It's a musical form that's called many things: contemporary classical, musical modernism, new music. Tom Service of The Guardian calls it "music that is very much at the heart of our modern world." It's a musical form that's thriving in the campuses and small cities of western Massachusetts, where it will be celebrated at the Five College New Music Festival at the University of Massachusetts' Bezanson Recital Hall in Amherst, September 6 - 8. The festival is free and open to the public.
New music emerged in the first half of the 20th century as an adventurous extension of classical, jazz and other forms and is considered by many vital to the future of classical music. Anthony Tommasini, the classical music critic for the New York Times, wrote in 2011: "The inclusion of new music has always been important, not just for its own sake ? that is, for the future of the art form ? but as a way to keep older works vibrant by juxtaposing them with the new."
Vibrant could be used to describe the new music scene in western Massachusetts. Of the two dozen composers whose work will be presented in the three-day festival, half live in the area and have an association with the Five College campuses. "There is probably more happening within the new music format in this area than in just about any other college area," says Sal Macchia, a UMass music professor and composer.

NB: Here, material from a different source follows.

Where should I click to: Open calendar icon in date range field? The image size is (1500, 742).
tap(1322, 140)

This creative activity inspired the creation of the first festival in 2009 by Macchia, UMass music professor and violinist Elizabeth Chang and Amherst College professor and composer Eric Sawyer. They followed it with a festival in 2011, and Macchia and Chang have collaborated to organize this year's events, which will include five concerts over three days played by Five College students, faculty members and friends of the campuses.
The September 6 Five College Composers Concert will feature the work of Daniel Warner of Hampshire College, Kate Soper of Smith, David Sanford of Mount Holyoke, Macchia and Sawyer.

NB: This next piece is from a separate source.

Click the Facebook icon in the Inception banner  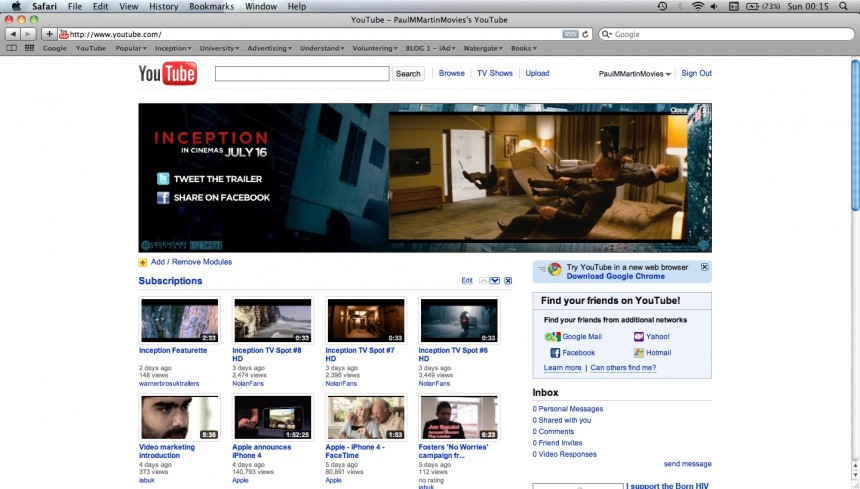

September 7 includes three concerts, with the first featuring newly commissioned works for the Violin Duo Project and the Piano Four-Hand Project, plus the winner of the Five College Composition Competition, Juhi Bansal. Following it will be a concert of electro-acoustic music, and that evening the Heritage Concert will have many Five College connections. Featured composers will be UMass professor Bruce Maccombie, UMass emeritus professor Robert Stern, Amherst alumnus Scott Wheeler and Amherst emeritus professor Lewis Spratlan. In addition, the work of Morton Feldman and Franco Donatoni will be played.
The festival will conclude on September 8 with the Horizons Concert. Each day will also include a pre-concert talk by Five College faculty members. Schedule details and other information can be found at www.5cnmf.com.